1.2.6.1. Automated inclusion of version string from package¶

The PEP 440 “Version Identification and Dependency Specification” document specifies a standard for version and dependency specification. It is a long document that covers accepted version specification schemes and defines how version matching and comparison in Python packaging tools should work. If you are using or plan to use a complex project version numbering scheme, then you should definitely read this document carefully. If you are using a simple scheme that consists just of one, two, three, or more numbers separated by dots, then you don’t have to dig into the details of PEP 440. If you don’t know how to choose the proper versioning scheme, I greatly recommend following the semantic versioning scheme.

The other problem related to code versioning is where to include that version specifier for a package or module. There is PEP 396 (Module Version Numbers) that deals exactly with this problem. PEP 396 is only an informational document and has a deferred status, so it is not a part of the official Python standards track. Anyway, it describes what seems to be a de facto standard now. According to PEP 396, if a package or module has a specific version defined, the version specifier should be included as a __version__ attribute of package root __init__.py INI file or distributed module file. Another de facto standard is to also include the VERSION attribute that contains the tuple of the version specifier parts. This helps users to write compatibility code because such version tuples can be easily compared if the versioning scheme is simple enough.
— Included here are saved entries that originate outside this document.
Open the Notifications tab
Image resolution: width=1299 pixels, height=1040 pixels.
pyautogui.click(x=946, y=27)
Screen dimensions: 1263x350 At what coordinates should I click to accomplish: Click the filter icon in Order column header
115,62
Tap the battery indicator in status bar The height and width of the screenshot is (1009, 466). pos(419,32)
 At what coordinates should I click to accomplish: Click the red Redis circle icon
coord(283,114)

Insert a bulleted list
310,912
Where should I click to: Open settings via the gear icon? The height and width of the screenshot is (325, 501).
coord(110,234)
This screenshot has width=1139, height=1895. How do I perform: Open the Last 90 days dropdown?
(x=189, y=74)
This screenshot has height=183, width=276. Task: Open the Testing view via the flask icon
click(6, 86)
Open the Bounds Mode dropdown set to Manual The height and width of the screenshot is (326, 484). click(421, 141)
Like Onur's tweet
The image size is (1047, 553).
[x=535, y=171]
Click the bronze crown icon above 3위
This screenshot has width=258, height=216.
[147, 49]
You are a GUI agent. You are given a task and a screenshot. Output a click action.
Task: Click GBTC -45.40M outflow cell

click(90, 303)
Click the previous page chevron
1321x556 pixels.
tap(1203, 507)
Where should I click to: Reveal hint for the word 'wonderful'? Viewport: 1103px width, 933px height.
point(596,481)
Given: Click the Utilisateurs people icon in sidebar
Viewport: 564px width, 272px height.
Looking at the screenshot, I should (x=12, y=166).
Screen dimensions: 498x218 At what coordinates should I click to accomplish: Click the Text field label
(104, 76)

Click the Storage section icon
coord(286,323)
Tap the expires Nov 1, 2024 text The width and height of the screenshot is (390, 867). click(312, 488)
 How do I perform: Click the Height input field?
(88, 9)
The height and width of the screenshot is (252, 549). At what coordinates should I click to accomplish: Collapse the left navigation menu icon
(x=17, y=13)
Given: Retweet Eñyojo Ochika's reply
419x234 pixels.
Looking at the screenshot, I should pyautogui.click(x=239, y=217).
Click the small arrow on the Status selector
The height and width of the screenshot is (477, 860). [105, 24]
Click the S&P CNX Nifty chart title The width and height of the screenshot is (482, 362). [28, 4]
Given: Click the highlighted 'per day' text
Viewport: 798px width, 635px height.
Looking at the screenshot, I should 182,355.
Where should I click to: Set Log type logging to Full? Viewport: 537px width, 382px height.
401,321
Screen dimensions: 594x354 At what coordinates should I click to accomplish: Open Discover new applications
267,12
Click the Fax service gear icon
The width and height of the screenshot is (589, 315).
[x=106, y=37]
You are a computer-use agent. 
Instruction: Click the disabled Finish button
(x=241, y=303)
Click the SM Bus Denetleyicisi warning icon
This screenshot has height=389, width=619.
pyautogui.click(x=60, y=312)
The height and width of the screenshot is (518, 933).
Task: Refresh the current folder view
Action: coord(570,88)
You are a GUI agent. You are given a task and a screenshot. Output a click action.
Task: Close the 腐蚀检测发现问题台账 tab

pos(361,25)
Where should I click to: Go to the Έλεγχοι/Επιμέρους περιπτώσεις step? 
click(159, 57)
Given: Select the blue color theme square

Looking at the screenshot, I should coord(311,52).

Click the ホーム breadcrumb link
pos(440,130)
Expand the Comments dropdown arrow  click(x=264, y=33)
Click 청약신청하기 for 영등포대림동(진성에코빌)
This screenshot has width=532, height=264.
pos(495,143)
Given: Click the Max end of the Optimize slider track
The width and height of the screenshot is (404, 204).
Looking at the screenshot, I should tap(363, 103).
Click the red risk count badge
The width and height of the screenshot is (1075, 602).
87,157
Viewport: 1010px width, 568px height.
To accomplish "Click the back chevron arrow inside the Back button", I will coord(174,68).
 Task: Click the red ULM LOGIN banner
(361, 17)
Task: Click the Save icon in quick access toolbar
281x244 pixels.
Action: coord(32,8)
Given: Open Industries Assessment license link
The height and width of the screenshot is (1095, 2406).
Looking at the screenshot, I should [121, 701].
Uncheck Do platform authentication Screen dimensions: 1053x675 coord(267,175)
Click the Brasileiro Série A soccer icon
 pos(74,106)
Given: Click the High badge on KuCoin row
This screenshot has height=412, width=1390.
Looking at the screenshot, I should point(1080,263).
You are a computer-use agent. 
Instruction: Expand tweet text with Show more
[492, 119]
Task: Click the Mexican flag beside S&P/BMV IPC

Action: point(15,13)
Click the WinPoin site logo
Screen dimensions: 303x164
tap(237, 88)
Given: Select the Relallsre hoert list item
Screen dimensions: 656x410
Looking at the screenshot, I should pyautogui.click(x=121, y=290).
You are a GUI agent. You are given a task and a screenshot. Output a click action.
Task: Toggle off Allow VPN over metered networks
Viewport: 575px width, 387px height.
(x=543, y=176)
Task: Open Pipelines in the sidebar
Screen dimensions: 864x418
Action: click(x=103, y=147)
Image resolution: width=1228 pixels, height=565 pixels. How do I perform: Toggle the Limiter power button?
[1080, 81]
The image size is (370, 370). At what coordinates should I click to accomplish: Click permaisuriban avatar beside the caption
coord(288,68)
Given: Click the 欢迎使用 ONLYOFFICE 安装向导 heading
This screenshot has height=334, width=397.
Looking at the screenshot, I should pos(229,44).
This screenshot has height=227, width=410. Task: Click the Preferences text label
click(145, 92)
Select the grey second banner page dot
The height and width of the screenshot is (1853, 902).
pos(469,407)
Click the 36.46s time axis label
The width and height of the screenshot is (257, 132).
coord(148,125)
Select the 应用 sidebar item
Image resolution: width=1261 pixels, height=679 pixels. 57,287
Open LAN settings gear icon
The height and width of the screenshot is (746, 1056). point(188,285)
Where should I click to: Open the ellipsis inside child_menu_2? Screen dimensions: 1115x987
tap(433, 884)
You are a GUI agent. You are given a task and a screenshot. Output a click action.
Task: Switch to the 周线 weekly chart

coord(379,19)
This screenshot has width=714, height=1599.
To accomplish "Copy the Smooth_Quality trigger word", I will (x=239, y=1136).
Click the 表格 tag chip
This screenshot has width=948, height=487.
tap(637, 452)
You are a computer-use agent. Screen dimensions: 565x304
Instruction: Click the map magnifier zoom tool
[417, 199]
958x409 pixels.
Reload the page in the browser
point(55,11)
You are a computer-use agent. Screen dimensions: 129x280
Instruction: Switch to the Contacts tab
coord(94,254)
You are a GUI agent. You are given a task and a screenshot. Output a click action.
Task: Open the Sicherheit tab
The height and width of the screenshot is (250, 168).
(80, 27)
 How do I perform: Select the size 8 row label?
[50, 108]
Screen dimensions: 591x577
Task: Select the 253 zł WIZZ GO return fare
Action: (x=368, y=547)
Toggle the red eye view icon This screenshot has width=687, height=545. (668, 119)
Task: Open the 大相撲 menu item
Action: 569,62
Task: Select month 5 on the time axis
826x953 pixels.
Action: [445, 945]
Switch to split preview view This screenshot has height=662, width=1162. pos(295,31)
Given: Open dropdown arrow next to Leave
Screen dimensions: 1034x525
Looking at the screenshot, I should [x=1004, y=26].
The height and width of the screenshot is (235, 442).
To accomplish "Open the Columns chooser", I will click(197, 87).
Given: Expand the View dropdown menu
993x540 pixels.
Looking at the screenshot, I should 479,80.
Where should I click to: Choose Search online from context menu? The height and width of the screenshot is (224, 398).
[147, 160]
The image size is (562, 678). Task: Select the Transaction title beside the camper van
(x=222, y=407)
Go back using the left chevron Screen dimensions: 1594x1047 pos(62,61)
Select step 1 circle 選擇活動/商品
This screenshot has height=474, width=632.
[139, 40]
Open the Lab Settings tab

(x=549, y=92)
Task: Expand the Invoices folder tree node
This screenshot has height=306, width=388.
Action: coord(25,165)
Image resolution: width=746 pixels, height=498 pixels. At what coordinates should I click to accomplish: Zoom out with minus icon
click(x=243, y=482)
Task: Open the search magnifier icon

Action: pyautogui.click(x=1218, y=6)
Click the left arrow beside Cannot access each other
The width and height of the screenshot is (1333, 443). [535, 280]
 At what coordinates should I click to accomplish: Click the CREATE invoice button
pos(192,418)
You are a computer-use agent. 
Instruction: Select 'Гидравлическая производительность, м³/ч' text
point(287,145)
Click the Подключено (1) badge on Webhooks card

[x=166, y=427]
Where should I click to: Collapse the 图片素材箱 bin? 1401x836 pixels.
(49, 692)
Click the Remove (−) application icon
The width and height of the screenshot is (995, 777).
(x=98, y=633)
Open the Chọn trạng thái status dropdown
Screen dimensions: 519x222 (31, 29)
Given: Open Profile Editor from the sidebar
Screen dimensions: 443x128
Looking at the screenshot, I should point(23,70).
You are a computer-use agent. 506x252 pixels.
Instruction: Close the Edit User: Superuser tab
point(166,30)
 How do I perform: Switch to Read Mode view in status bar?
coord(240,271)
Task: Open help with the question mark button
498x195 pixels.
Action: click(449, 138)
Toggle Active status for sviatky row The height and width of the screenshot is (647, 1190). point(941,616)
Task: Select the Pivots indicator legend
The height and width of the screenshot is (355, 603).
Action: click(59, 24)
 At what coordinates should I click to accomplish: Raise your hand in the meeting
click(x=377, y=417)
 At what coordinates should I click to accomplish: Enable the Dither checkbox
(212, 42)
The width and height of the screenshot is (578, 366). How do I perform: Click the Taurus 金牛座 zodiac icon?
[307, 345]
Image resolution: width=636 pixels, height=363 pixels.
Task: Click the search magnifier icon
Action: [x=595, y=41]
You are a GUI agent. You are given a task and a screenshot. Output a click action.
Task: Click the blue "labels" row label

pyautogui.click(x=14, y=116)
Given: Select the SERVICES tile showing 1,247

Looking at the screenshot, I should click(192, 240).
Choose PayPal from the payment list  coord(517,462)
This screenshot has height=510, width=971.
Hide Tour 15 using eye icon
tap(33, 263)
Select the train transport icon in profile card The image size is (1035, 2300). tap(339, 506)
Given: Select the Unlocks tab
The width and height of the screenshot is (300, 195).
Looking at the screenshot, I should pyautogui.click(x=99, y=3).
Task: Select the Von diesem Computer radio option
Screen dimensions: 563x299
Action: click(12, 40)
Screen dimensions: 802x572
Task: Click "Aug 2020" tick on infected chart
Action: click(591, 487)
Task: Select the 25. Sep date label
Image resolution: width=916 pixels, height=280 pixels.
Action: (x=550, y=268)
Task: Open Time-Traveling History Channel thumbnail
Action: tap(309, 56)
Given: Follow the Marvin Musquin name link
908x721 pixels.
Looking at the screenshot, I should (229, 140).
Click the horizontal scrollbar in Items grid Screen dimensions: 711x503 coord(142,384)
So many packages available on PyPI follow both conventions. Their __init__.py files contain version attributes that look like the following:

VERSION = (0, 1, 1)
__version__ = ".".join([str(x) for x in VERSION])

The other suggestion of PEP 396 is that the version argument provided in the setup() function of the setup.py script should be derived from __version__, or the other way around. The Python Packaging User Guide features multiple patterns for single- sourcing project versioning, and each of them has its own advantages and limitations. My personal favorite is rather long and is not included in the PyPA’s guide, but has the advantage of limiting the complexity only to the setup.py script. This boilerplate assumes that the version specifier is provided by the VERSION attribute of the package’s __init__ module and extracts this data for inclusion in the setup() call. Here is an excerpt from some imaginary package’s setup.py script that illustrates this approach:

from setuptools import setup
import os

def get_version(version_tuple):
    if not isinstance(version_tuple[-1], int):
        return '.'.join(map(str, version_tuple[:-1])) + version_tuple[-1]
    return '.'.join(map(str, version_tuple))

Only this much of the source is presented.